Recently, single-cell analysis methods, such as fluorescence-activated cell sorting and single-cell transcriptome analysis, have been employed in many biological studies in order to elucidate the characteristics of each cell. So far, genome, transcriptome, proteome, and metabolome analyses have been achieved on the single-cell scale. Single-cell metabolome analysis was usually carried out with mass spectrometry (MS); however, no standard metabolome method has been reported that has sensitivity, quantitation/qualification reliability, and analytical robustness. To address this issue, we focused on capillary electrophoresis (CE)-MS, which has great quantitative reliability, but poor sensitivity. In order to improve the sensitivity, an online sample preconcentration method, large-volume dual preconcentration by isotachophoresis and stacking (LDIS) was applied.

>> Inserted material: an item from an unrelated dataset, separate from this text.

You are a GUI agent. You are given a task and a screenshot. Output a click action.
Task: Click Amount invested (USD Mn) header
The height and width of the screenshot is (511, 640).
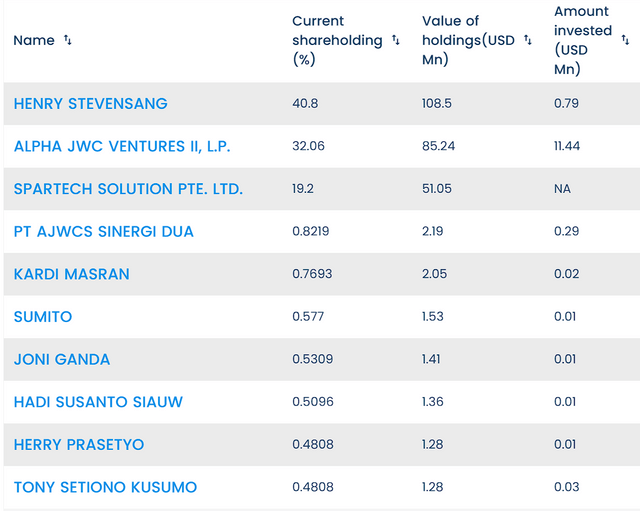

Up to 750-fold sensitivity improvement was achieved in the analysis of 20 standard amino acids. A sensitive and robust sheathless ionization emitter that has a thin-walled conductive segment and a flat outlet end was also employed. As a result, an ultra-sensitive metabolome analysis with up to 800 fmol L⁻¹ limit of detection was achieved. Finally, a single MCF-7 cell was analyzed by LDIS-CE-MS, where totally 42 metabolites were identified. This ultra-sensitive and robust metabolome analysis method is promising for next-generation single cell metabolome analysis.